O povo que veio do rio

Influenciados pelo homem branco, os baré já perderam seu idioma e lutam agora para manter viva sua história através de crenças e ritos.

Ao longo do Rio Xié e alto curso do Rio Negro, no noroeste da Amazônia, vivem aproximadamente 10.600 barés. Oriundos da família linguística aruak, já não falam mais seu idioma original, desaparecido por volta de 1950. Falam nheengatu - língua introduzida por jesuítas no século XVIII - e português, difundido a partir de 1914 entre os povos da região. “Antigamente, os baré sabiam sua língua. Eles falavam até morrerem nossos pais. Meu pai morreu e meus irmãos já não falam baré, só falam nheengatu. Eles queriam falar a língua dos brancos. Por isso, eu não sei falar baré”, conta um dos membros do grupo.

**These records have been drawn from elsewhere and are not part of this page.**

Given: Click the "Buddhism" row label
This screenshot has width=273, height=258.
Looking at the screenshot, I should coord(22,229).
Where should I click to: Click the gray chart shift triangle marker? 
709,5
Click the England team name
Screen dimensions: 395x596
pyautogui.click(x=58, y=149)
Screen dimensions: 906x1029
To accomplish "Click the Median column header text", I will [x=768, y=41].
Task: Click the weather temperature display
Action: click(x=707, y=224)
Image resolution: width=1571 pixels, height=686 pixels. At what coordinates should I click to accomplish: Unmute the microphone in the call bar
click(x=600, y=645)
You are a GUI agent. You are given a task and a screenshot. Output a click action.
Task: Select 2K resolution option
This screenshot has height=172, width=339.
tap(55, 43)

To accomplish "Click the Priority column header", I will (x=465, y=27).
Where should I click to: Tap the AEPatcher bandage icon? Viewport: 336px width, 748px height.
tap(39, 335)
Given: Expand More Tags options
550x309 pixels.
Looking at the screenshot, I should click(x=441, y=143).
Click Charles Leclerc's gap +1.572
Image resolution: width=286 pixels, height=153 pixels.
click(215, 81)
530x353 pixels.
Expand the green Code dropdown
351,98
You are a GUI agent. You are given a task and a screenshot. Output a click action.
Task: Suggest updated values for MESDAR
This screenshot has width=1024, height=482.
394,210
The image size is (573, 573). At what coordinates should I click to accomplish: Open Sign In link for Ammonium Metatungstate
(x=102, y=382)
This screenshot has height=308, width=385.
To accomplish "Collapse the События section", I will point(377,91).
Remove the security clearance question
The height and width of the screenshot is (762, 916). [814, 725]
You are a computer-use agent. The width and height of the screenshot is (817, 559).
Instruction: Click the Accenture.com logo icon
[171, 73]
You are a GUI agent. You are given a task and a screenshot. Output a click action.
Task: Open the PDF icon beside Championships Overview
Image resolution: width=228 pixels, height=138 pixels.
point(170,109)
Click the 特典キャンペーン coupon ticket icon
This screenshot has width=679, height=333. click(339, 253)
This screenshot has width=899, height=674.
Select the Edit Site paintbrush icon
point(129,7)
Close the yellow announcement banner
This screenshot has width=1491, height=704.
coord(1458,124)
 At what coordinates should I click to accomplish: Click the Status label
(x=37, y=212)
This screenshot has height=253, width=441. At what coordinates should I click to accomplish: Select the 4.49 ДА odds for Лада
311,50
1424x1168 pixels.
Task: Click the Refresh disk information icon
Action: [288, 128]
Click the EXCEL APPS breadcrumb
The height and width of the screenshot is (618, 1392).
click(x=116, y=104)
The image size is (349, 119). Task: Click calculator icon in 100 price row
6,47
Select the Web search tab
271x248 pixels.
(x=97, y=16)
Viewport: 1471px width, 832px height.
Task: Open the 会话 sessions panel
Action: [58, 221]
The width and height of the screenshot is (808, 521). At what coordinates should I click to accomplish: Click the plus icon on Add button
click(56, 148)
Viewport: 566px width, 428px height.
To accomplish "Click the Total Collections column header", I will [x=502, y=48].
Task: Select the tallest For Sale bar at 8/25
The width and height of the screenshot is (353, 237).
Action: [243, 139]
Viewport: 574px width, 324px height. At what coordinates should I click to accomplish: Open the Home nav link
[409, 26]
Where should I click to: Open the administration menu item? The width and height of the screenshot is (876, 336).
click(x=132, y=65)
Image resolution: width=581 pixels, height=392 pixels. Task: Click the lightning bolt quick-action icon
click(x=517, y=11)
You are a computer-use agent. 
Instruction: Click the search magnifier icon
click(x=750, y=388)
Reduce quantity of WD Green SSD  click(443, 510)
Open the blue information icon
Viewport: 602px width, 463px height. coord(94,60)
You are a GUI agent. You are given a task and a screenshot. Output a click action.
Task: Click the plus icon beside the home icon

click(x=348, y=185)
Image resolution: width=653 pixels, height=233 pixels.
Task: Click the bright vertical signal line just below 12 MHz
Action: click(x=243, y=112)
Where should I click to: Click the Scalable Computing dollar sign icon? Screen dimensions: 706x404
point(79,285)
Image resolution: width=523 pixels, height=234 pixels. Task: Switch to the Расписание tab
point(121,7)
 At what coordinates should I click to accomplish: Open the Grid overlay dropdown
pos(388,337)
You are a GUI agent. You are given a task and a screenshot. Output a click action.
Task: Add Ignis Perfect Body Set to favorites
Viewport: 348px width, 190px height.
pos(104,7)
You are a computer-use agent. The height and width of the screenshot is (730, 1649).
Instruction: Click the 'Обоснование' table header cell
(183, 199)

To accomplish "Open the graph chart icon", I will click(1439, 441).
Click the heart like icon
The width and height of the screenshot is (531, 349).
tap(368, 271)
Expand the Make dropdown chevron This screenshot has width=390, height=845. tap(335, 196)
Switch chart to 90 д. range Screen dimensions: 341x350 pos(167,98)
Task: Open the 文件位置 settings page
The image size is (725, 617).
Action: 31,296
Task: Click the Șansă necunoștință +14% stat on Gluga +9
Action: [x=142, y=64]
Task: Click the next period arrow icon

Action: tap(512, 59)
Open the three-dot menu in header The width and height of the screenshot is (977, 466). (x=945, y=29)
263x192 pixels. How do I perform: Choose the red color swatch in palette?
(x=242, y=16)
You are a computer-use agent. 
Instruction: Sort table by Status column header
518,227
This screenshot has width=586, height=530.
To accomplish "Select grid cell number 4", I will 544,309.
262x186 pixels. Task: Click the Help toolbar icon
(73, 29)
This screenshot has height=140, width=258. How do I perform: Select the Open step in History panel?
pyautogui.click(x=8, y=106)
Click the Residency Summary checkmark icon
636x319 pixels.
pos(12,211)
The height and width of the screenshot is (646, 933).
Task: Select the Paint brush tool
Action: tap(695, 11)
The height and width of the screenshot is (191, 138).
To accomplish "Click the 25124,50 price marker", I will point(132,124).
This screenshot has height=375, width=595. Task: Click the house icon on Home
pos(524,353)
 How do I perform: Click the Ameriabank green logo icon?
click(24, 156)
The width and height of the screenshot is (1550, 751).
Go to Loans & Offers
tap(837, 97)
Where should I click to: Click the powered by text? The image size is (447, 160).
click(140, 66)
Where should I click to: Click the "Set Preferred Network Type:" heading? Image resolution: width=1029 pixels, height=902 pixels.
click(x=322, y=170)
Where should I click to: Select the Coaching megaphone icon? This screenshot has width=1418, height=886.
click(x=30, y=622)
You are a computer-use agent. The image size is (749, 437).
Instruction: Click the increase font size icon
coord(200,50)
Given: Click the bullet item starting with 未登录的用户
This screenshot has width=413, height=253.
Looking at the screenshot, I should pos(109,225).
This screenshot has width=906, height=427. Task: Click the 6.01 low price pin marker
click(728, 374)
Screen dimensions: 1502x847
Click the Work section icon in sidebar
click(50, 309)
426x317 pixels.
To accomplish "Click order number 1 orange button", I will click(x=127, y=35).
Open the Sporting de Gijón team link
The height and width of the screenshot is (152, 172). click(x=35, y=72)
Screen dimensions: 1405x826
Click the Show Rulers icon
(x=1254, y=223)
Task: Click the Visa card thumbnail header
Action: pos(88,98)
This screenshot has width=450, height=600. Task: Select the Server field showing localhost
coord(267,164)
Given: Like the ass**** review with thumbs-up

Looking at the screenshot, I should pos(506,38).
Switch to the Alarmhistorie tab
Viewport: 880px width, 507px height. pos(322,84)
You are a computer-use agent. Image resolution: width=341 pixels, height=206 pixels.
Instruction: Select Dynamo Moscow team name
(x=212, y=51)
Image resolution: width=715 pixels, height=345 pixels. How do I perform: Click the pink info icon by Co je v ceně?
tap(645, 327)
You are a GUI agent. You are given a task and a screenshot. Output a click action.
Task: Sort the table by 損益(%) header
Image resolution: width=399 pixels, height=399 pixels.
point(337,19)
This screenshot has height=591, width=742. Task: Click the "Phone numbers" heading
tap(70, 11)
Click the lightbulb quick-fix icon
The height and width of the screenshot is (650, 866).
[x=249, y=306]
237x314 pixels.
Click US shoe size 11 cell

Divididos em comunidades, como Iabi, São Francisco, Cué-cué, Acariquara, Cartucho, Canafé, Tabocal dos Pereiras, Campinas do Xié e Campina do Rio Preto, vivem às margens do rio e tiram dele proveito para suas atividades: transporte, lazer, higiene pessoal, pesca e preparação de alimentos. “A gente usa muitos tipos de feitoria no peixe. Cozido, assado, cozido no tucupi, mujeca… Tudo peixe. Isso é típico dos baré”, contam. Além da pesca, praticam agricultura de subsistência com mandioca, abacaxi, batata, banana, cana, caju. Fazem farinha, beiju e tapioca, entre outros pratos.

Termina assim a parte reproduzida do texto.